## What you should do
When a line below contains the word "width", it counts toward the total; give that total and nothing besides.

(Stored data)
◆ ◆ ◆ ◆ ◆ ◆ ◆
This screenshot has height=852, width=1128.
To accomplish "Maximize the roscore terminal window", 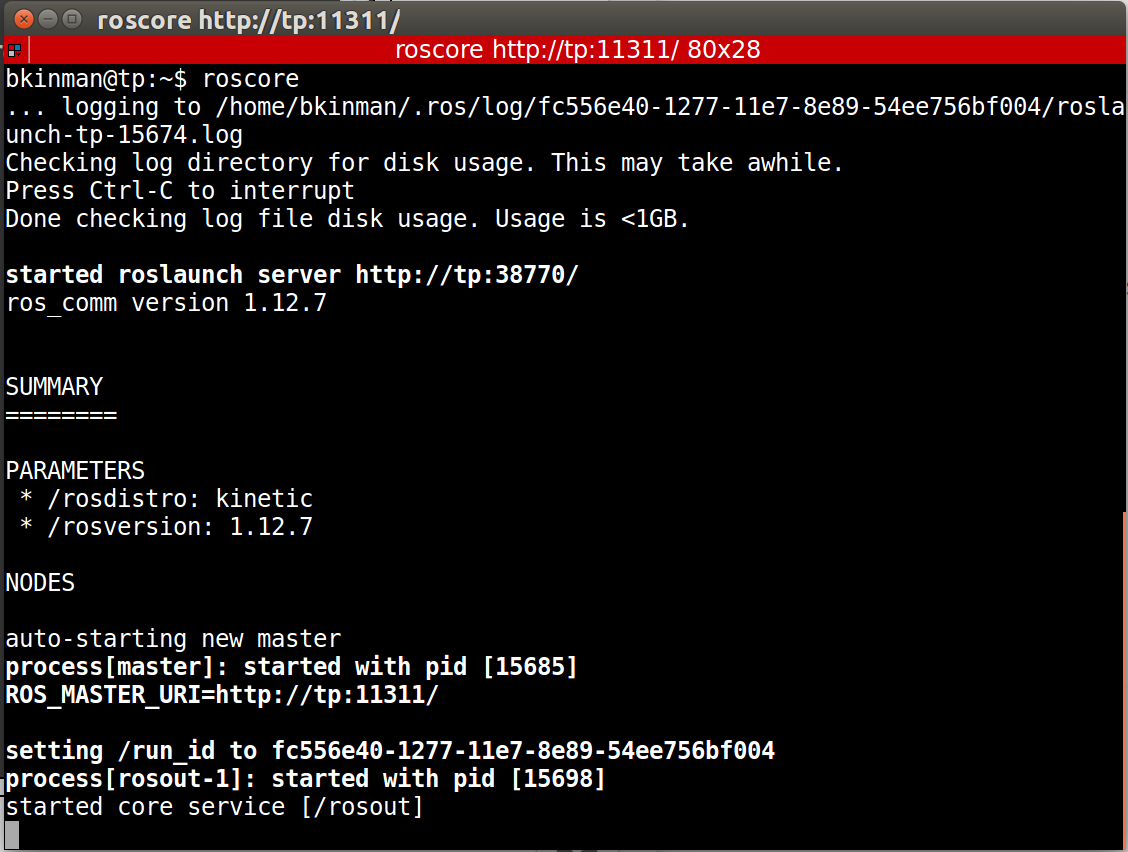I will click(72, 18).
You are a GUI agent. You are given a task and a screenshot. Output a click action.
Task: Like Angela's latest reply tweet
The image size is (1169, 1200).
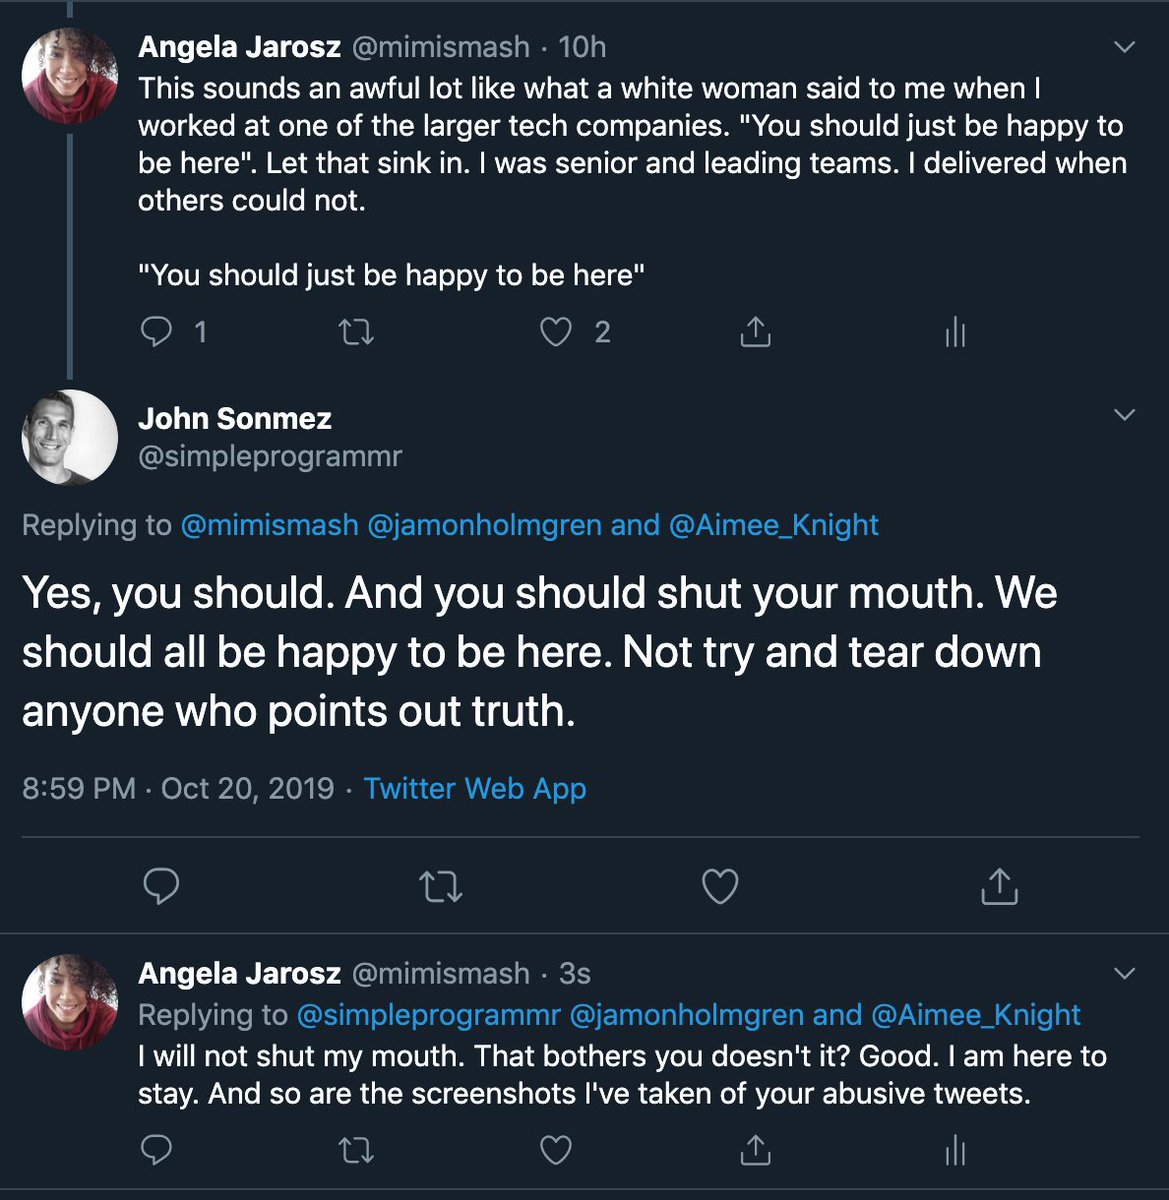(x=556, y=1150)
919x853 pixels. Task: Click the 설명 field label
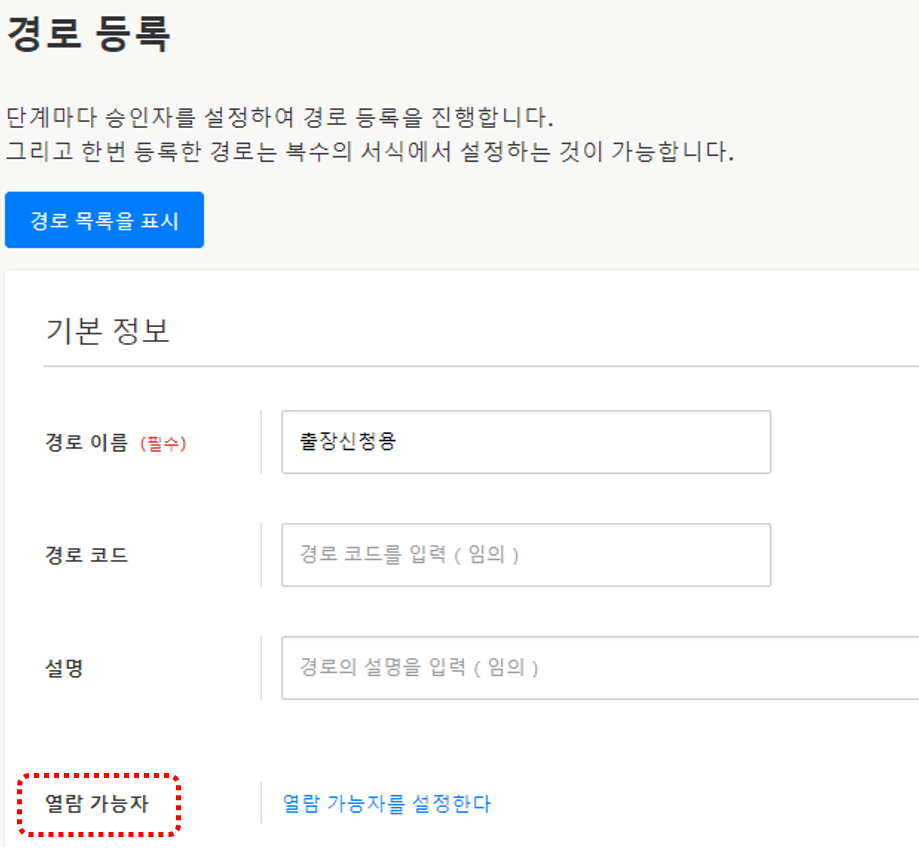(x=65, y=668)
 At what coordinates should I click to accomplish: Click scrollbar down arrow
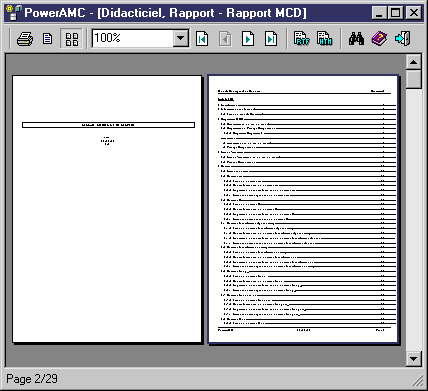pyautogui.click(x=414, y=359)
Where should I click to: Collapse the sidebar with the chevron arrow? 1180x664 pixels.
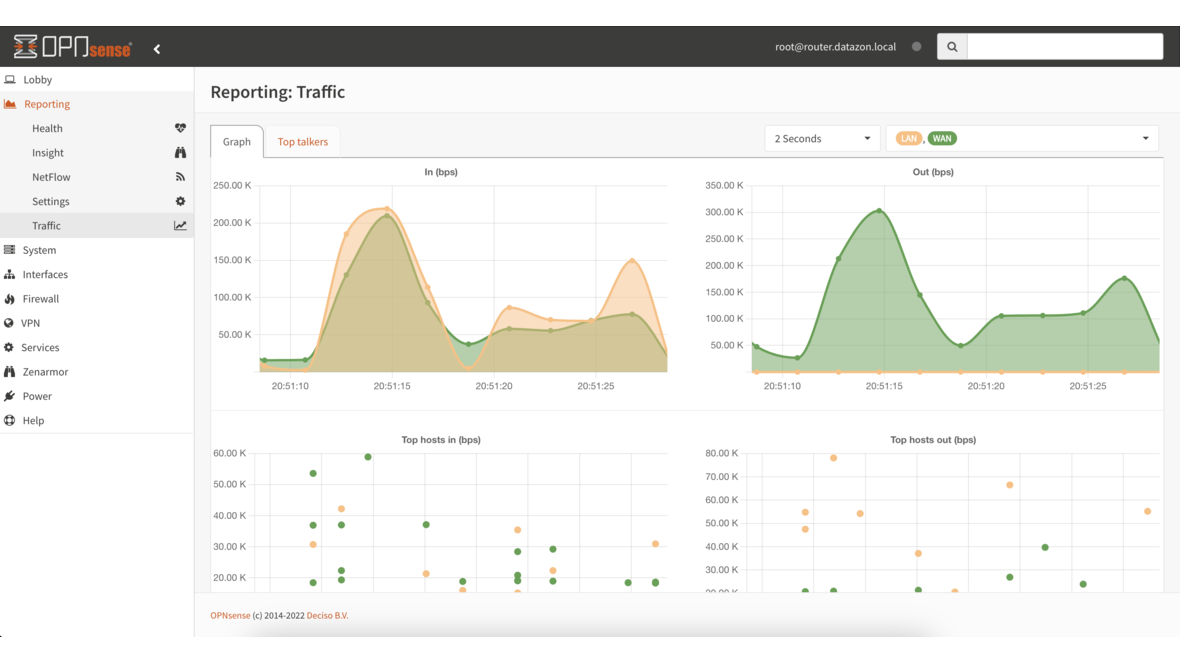[x=157, y=46]
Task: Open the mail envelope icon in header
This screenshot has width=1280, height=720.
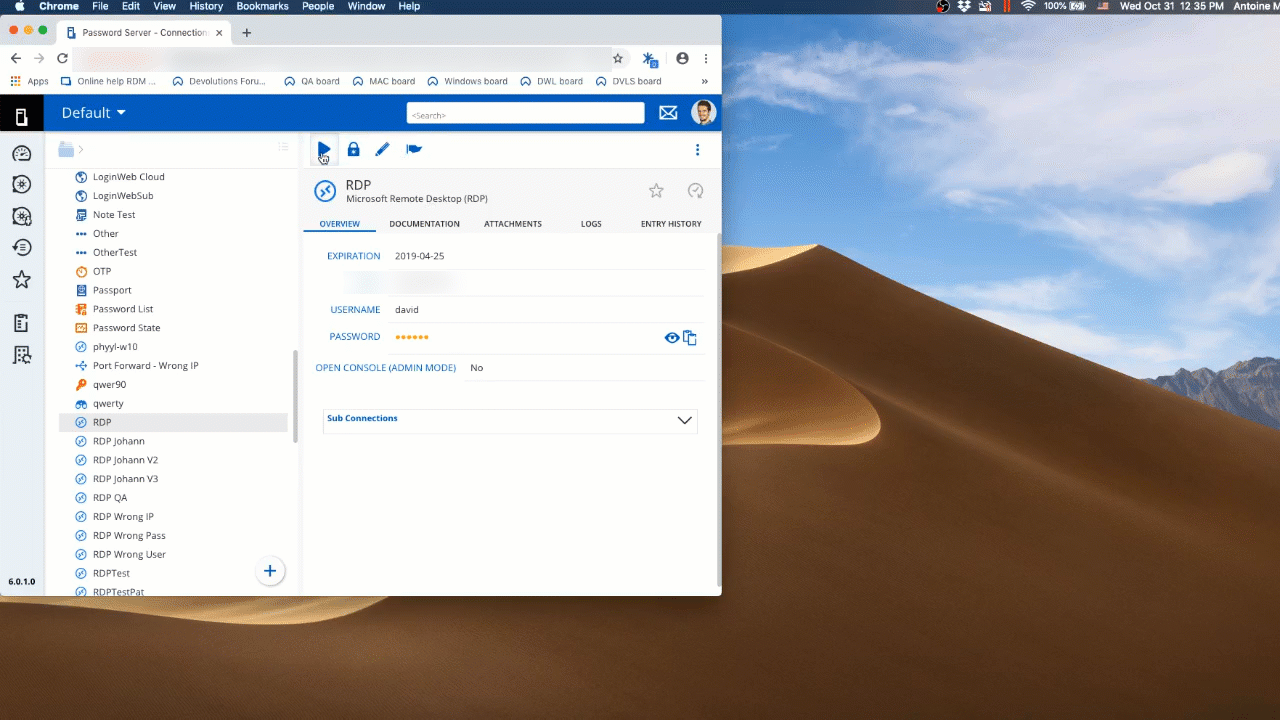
◆ ◆ ◆ ◆ ◆ ◆ ◆
## Your response
2